SEC Approves Regulatory Relief for Sandy Victims

The Securities and Exchange Commission issued an order Wednesday providing regulatory relief to accountants, publicly traded companies, investment companies, transfer agents, and others affected by Hurricane Sandy.

The loss of property, power, transportation and mail delivery due to the hurricane poses challenges for some public companies and others that are required to provide information to the SEC and shareholders, the SEC noted.

“We are preparing relief measures to extend the filing deadlines,” said Craig Olinger, deputy chief accountant at the SEC’s Division of Corporate Finance, previewing the announcement Tuesday at Financial Executives International’s Current Financial Reporting Issues conference in New York. He referred back to a press release issued last week by the SEC, which promised the imminent relief measures (see SEC to Offer Extension to Filers Hit by Hurricane Sandy).

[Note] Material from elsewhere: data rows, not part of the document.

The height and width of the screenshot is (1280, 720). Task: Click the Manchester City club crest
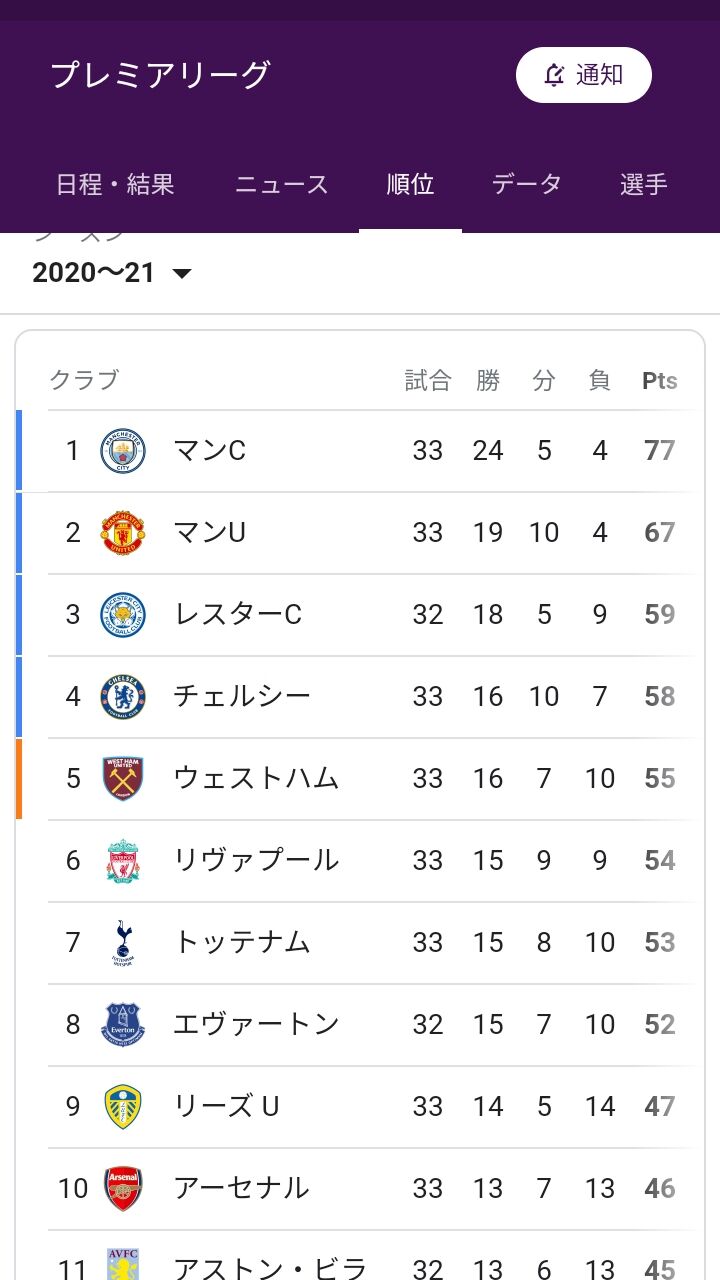click(123, 451)
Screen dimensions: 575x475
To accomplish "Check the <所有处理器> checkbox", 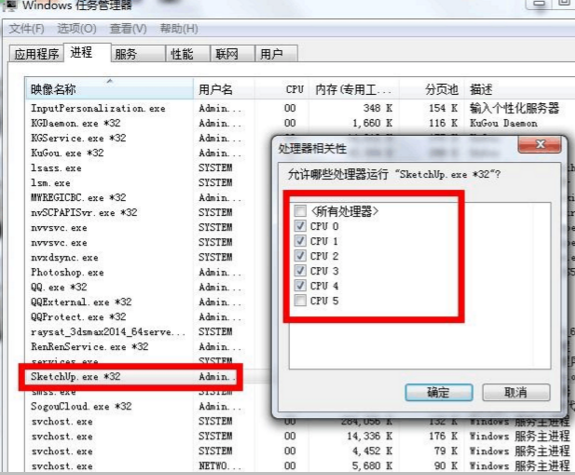I will [300, 211].
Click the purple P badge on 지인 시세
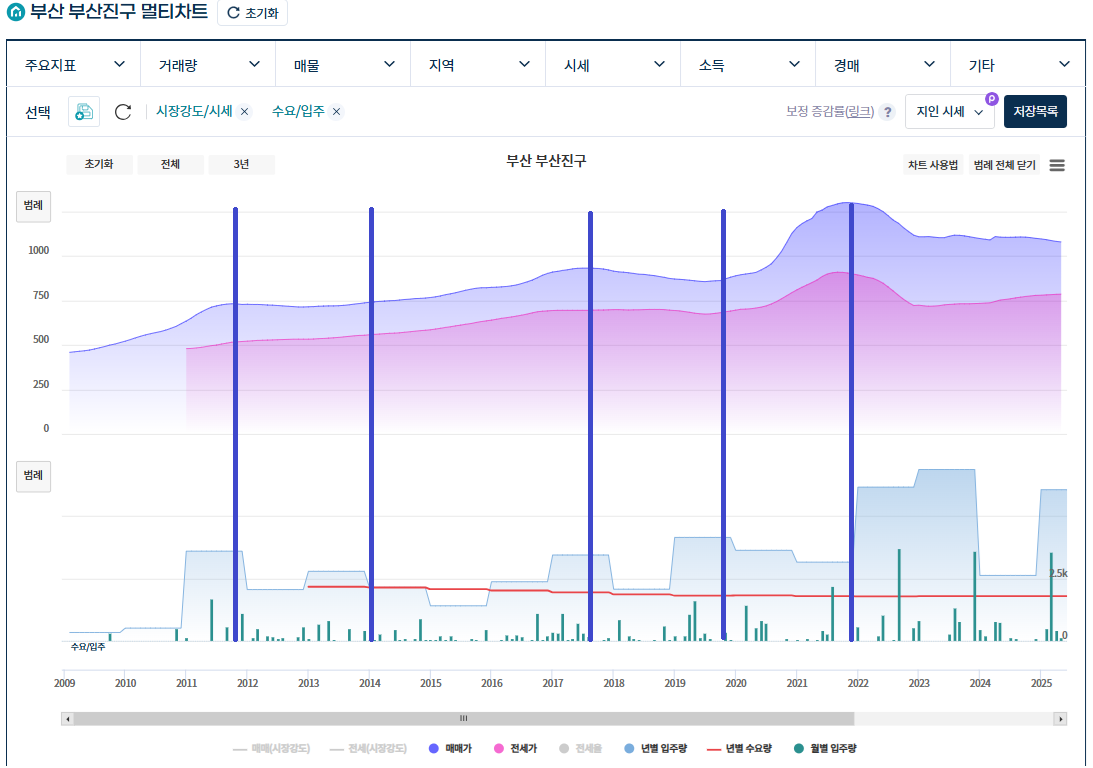This screenshot has width=1093, height=768. click(991, 99)
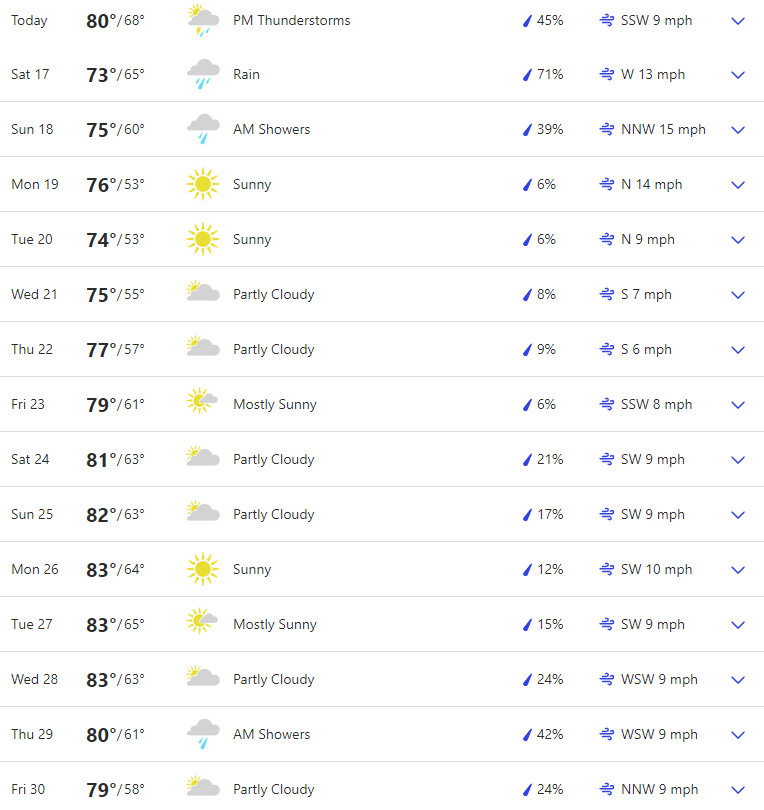Click the thunderstorm icon for Today
The image size is (764, 810).
click(x=203, y=20)
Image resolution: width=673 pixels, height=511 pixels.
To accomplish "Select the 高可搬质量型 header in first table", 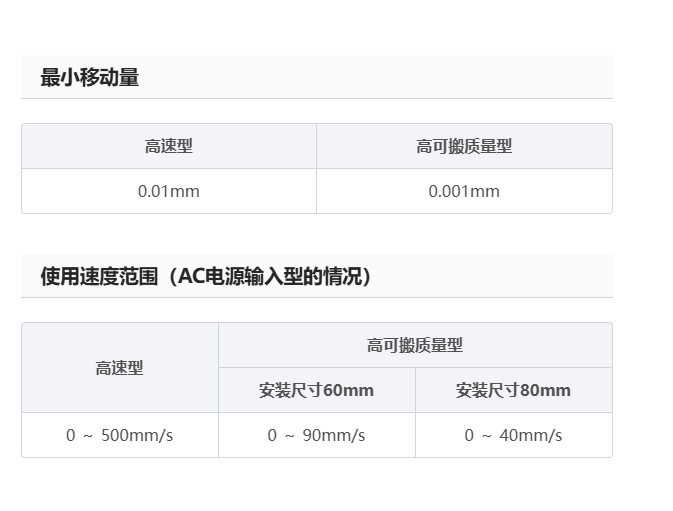I will (x=464, y=146).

To address compliance issues caused by Hurricane Sandy and its aftermath, the SEC order issued Wednesday conditionally exempts affected persons from the requirements of the federal securities laws with regard to the following:

•    Auditor independence requirements as they relate to reconstruction of previously existing accounting records for audit clients

•    Exchange Act filing requirements for the period from Oct. 29, 2012 to Nov. 20, 2012, provided that the filer disclose the reasons why, in good faith, it cannot file on a timely basis

•    Proxy and information statement delivery requirements for companies or others attempting to deliver materials to affected areas

•    Investment Company Act requirements for the transmittal to shareholders in affected areas of the annual and semi-annual reports of registered investment companies for the period from Oct. 29, 2012 to Nov. 20, 2012

•    Transfer agent compliance with Exchange Act Sections 17A and 17(f) and Exchange Act Rules 17Ad-1 through 17Ad-20, and Exchange Act Rules 17f-1 and 17f-2 for the period from Oct. 29, 2012 to Dec. 1, 2012

In addition, the SEC said it has directed its staff to take the following positions under the Exchange Act, the Securities Act, and the Investment Advisers Act, regarding issues that may arise commonly for companies and others attempting to comply with their obligations under the federal securities laws:

•    For purposes of eligibility to use Form S-3 (as well as well-known seasoned issuer status, which is based in part on Form S-3 eligibility) for a company relying on the exemptive order, any of that company’s Exchange Act reports that would have been required to be filed during the period from Oct. 29, 2012 to Nov. 20, 2012 will be due by Nov. 21, 2012. Such a company will, therefore, be considered:

   o    Current in its Exchange Act reports prior to Nov. 21, 2012 if it was current in its Exchange Act reports as of Oct. 28, 2012

   o    Current in its Exchange Act reports as of Nov. 21, 2012 if it was current in its Exchange Act reports as of Oct. 28, 2012 and it has made any filings required during the period from Oct. 29, 2012 to Nov. 20, 2012

   o    Timely in its Exchange Act reports prior to Nov. 21, 2012 if it was timely in its Exchange Act reports as of Oct. 28, 2012

   o    Timely in its Exchange Act reports as of Nov. 21, 2012 if it was timely in its Exchange Act reports as of Oct. 28, 2012 and it has made any filings required during the period from Oct. 29, 2012 to Nov. 20, 2012 on or before Nov. 21, 2012

•    For purposes of the Form S-8 eligibility requirements and the current public information eligibility requirements of Rule 144(c), a company relying on the exemptive order will be considered:

   o    Current in its Exchange Act reports prior to Nov. 21, 2012 if it was current in its Exchange Act reports as of Oct. 28, 2012

   o    Current in its Exchange Act reports as of Nov. 21, 2012 if it was current in its Exchange Act reports as of Oct. 28, 2012 and it has made any filings required during the period from Oct. 29, 2012 to Nov. 20, 2012

•    Companies that receive an extension on filing Exchange Act annual reports or quarterly reports pursuant to the order will be considered to have a due date of Nov. 21, 2012 for those reports for purposes of Exchange Act Rule 12b-25. As such, those companies will be permitted to rely on Rule 12b-25 where they are unable to file the required reports on or before Nov. 21, 2012.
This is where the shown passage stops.